Trwa ładowanie...
Zaloguj
Notowania
Przejdź na

Podatek bankowy. Eksperci: to może ograniczyć kredyty

0
Podziel się:

Podatek od aktywów banków i ubezpieczycieli może ograniczyć akcję kredytową, co grozi negatywnymi zjawiskami w całej gospodarce - zgadzają się eksperci, z którymi rozmawiała PAP. Różnią się natomiast co do tego, czy koszty tego podatku zostaną przerzucone na klientów.

Podatek bankowy. Eksperci: to może ograniczyć kredyty
(Brian Jackson)

Podatek od aktywów banków i ubezpieczycieli może ograniczyć akcję kredytową, co grozi negatywnymi zjawiskami w całej gospodarce - zgadzają się eksperci. Różnią się natomiast co do tego, czy koszty tego podatku zostaną przerzucone na klientów.

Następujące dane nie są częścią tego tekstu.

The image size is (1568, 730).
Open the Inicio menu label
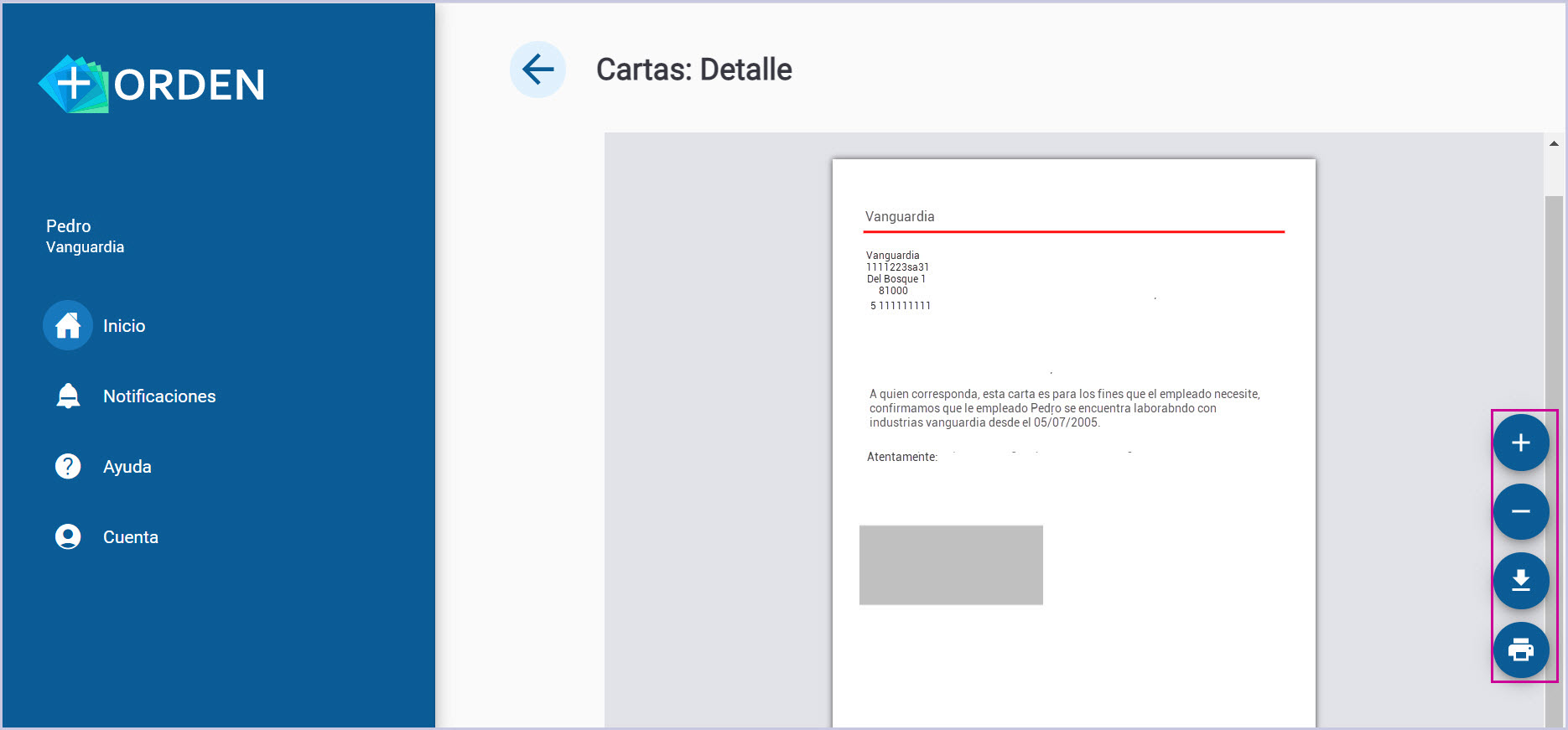pos(124,326)
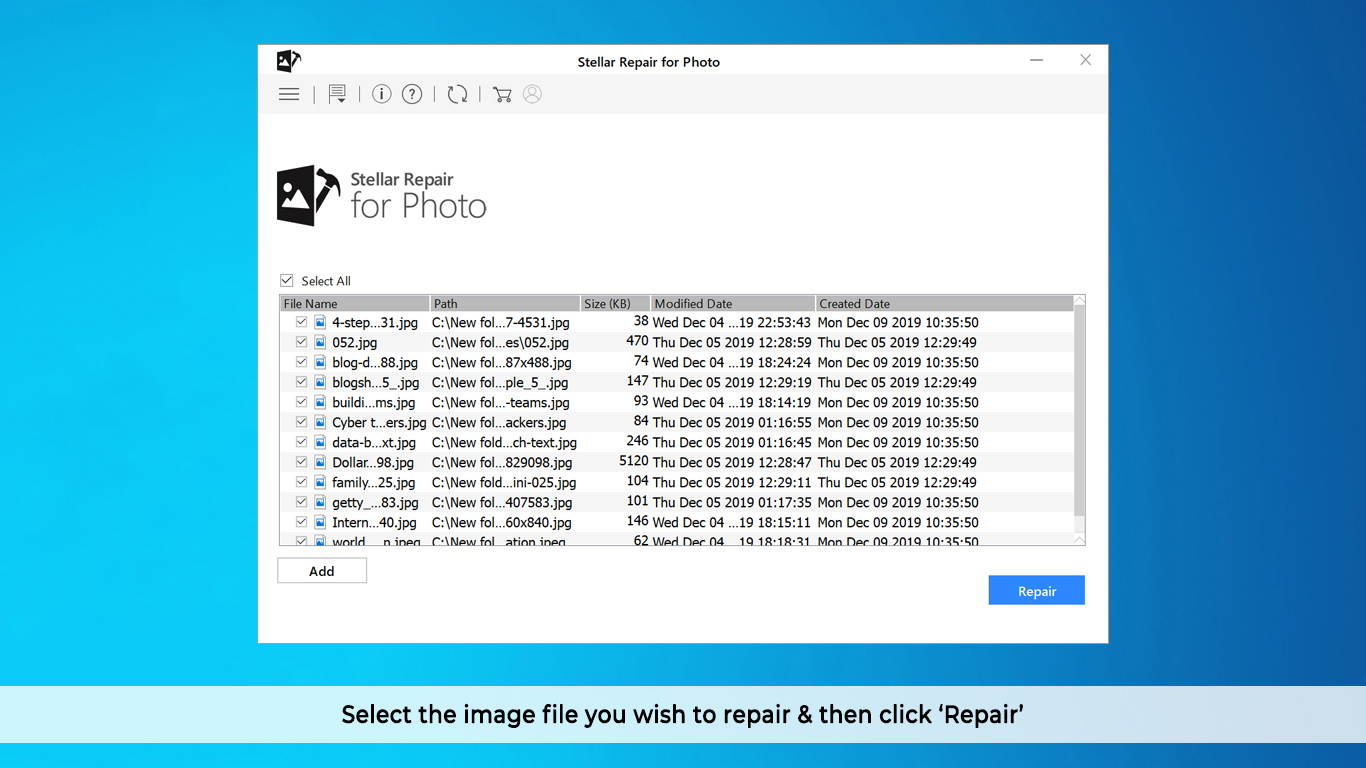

W czwartek 3 grudnia projekt ustawy o podatku dla banków i ubezpieczycieli autorstwa posłów PiS wpłynął do Sejmu. Szef sejmowej Komisji Finansów Publicznych Wojciech Jasiński (Prawo i Sprawiedliwość) poinformował, że miesięczna stawka podatku bankowego wyniesie 0,0325 proc. i będzie naliczana od aktywów w wysokości ponad 4 mld zł. Stawka podatku w przypadku ubezpieczycieli wynieść ma za każdy miesiąc 0,05 proc. Podatek ma być wprowadzony od 1 lutego 2016 roku.

Zdaniem szefowej Polskiego Towarzystwa Ekonomicznego prof. Elżbiety Mączyńskiej sama idea podatku nie jest zła, jednak powinna ona obejmować nie aktywa, a operacje finansowe.

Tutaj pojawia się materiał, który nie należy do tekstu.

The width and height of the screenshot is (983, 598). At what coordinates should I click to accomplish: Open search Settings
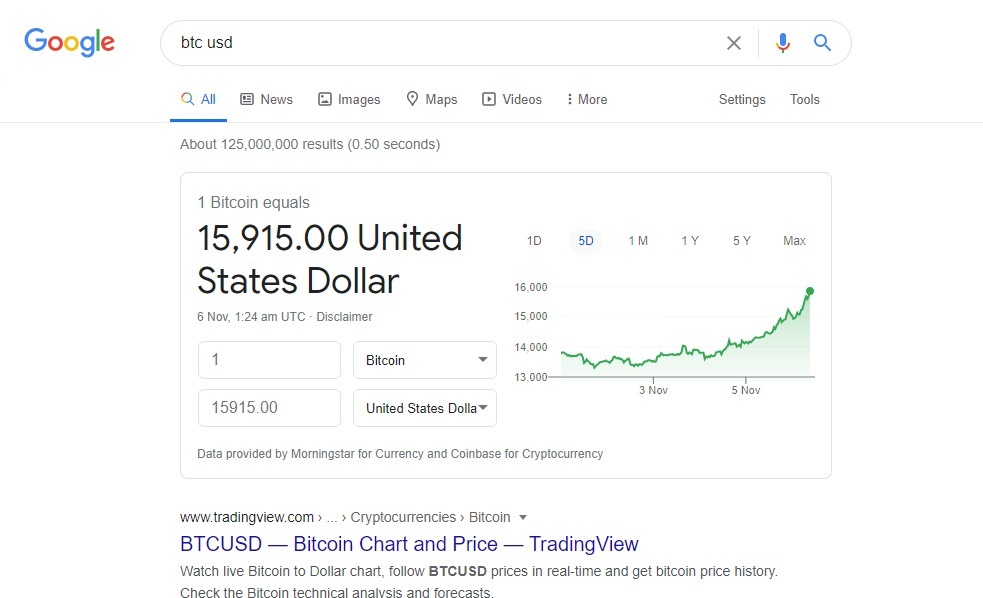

Jak przypomniała, w bankach znaczną część aktywów stanowią wierzytelności, czyli m.in. należności z tytułu udzielonych kredytów. Podatek więc - powiedziała - grozi zahamowaniem działalności kredytowej.

Dodała, że również towarzystwa ubezpieczeniowe mogą realizować operacje spekulacyjne, które niekiedy mogą zagrażać bezpieczeństwu i nakręcać nadmierne ryzyko, także w ich przypadku bardziej właściwe byłoby opodatkowanie spekulacyjnych operacji finansowych.

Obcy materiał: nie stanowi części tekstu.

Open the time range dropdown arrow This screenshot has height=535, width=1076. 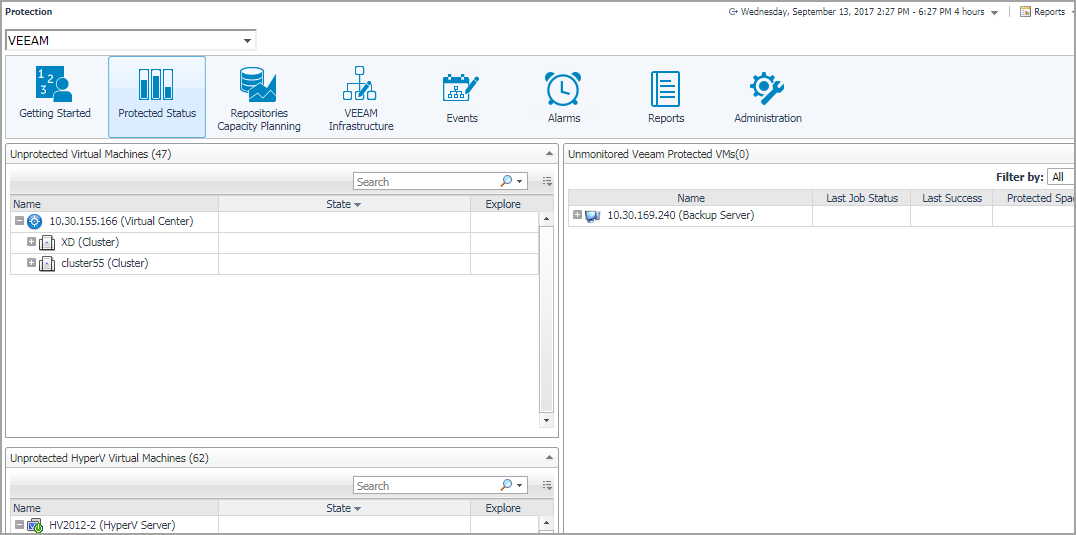[994, 13]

Mączyńska wskazała, że wysokość podatku dostosowana jest do potrzeb realizacji programu wyborczego. - To nie jest wielkość, która mogłaby powalić, zniszczyć, czy bardzo mocno dokuczyć sektorowi finansowemu. Kilka miliardów sektor finansowy przeżyje. Kilkanaście miliardów rocznie wynosi zysk samego sektora bankowego, nie licząc ubezpieczeniowego i instytucji finansowych - mówiła.

Szefowa PTE nie zgodziła się też z tezą, że koszty podatku zostaną przerzucone na klientów. - Jeżeli banki nadużywałyby swojej pozycji, znaczyłoby to, że instytucje, które chronią konsumenta, nie działają. Może tak być - ja tego nie wykluczam. Ale równocześnie jest konkurencja, otwierają się granice, otwierają się możliwości korzystania z usług finansowych w innych krajach i tutaj ten klient nie jest taki samotny - podkreśliła.

Z kolei Piotr Kuczyński, główny analityk Xelion, podobnie jak prezes Związku Banków Polskich Krzysztof Pietraszkiewicz jest zdania, że koszty tego podatku będą przerzucone na klientów.

Kuczyński zwrócił także uwagę, że w projekcie ustawy jest mowa o podatku od wszystkich aktywów, "a więc ta najbardziej ostra wersja podatku". Przypomniał, że w Europie wiele krajów stosuje podobne rozwiązania, ale tylko na Węgrzech obowiązuje on w tak ostrej formie. - I to niewątpliwie uderzy potężnie w zyski sektora bankowego - powiedział.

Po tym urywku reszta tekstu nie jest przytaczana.